> **What needs to be done**: Go through the data below. Pull out every line that has the word "target".
[Data records Boundary: Start]
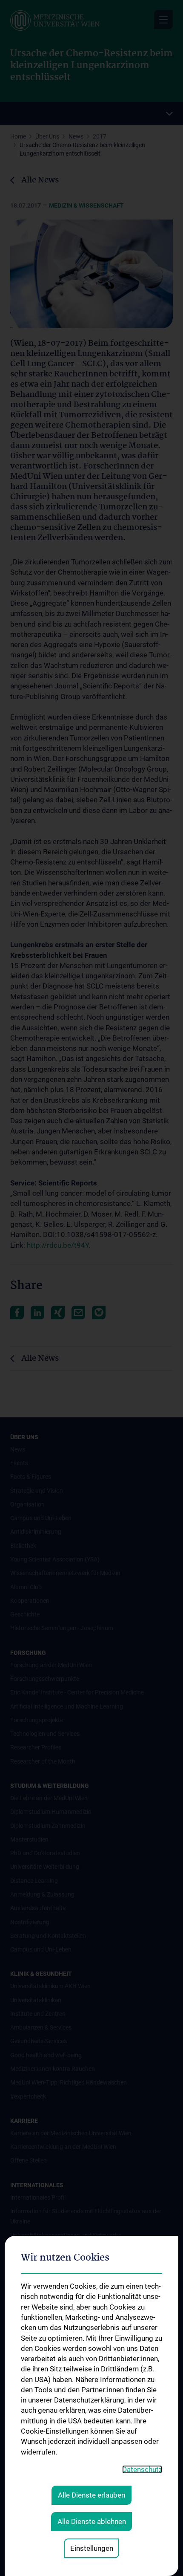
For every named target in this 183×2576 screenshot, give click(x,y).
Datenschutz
[Data records Boundary: End]
[Data records Boundary: Start]
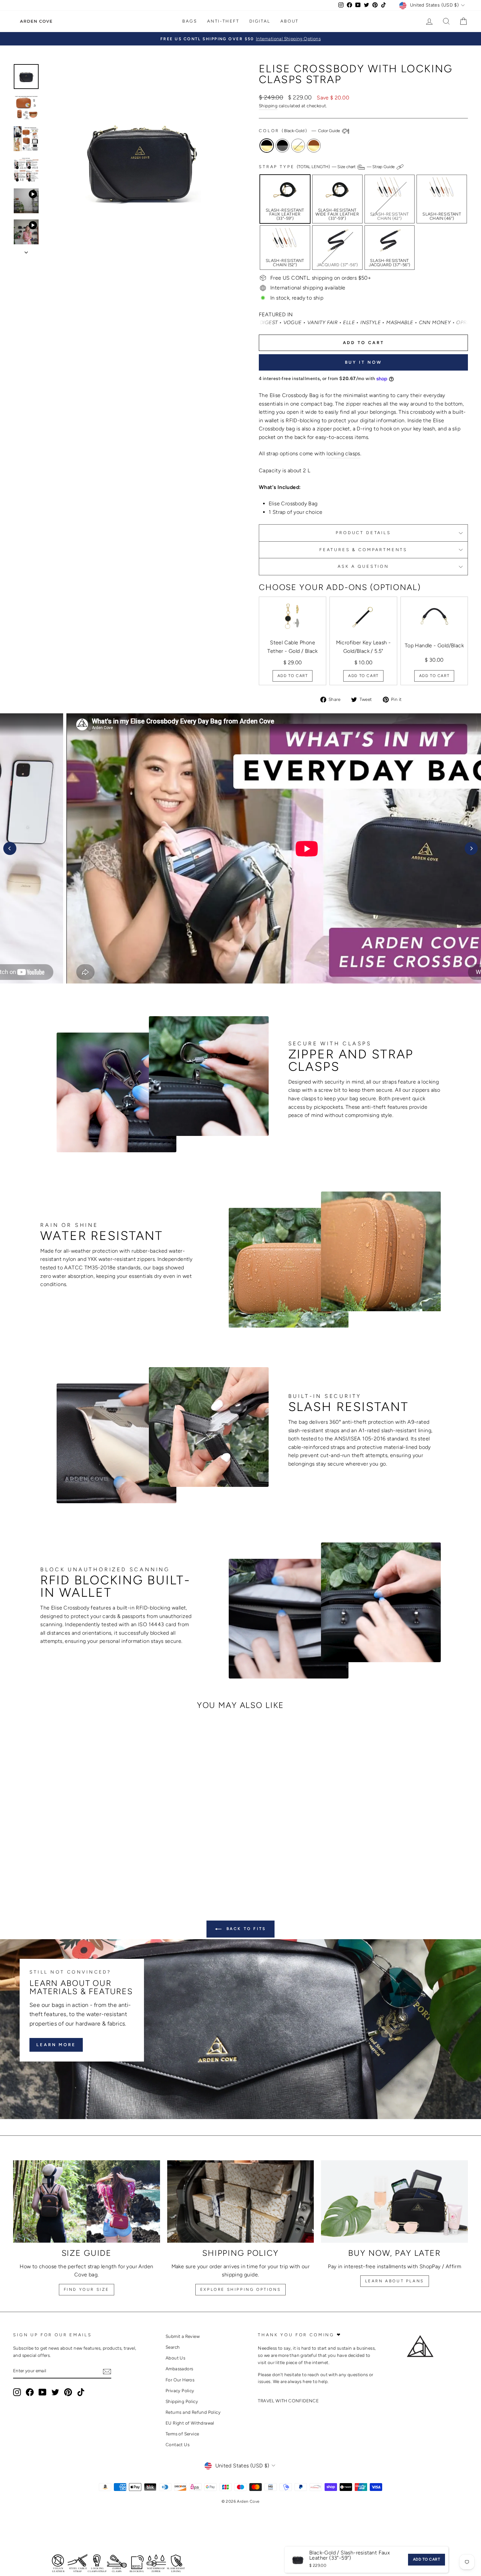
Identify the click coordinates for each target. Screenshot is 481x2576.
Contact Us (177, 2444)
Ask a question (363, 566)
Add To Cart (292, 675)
[Data records Boundary: End]
[Data records Boundary: Start]
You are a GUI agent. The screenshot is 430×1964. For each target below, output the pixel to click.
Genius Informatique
[Data records Boundary: End]
> **Exercise response**:
For every named target in this 183×2576 screenshot, give click(x,y).
Identify the click coordinates for each target. Screenshot is 481x2576.
You are a GUI agent. The screenshot is 430×1964. For each target below, output the pixel to click.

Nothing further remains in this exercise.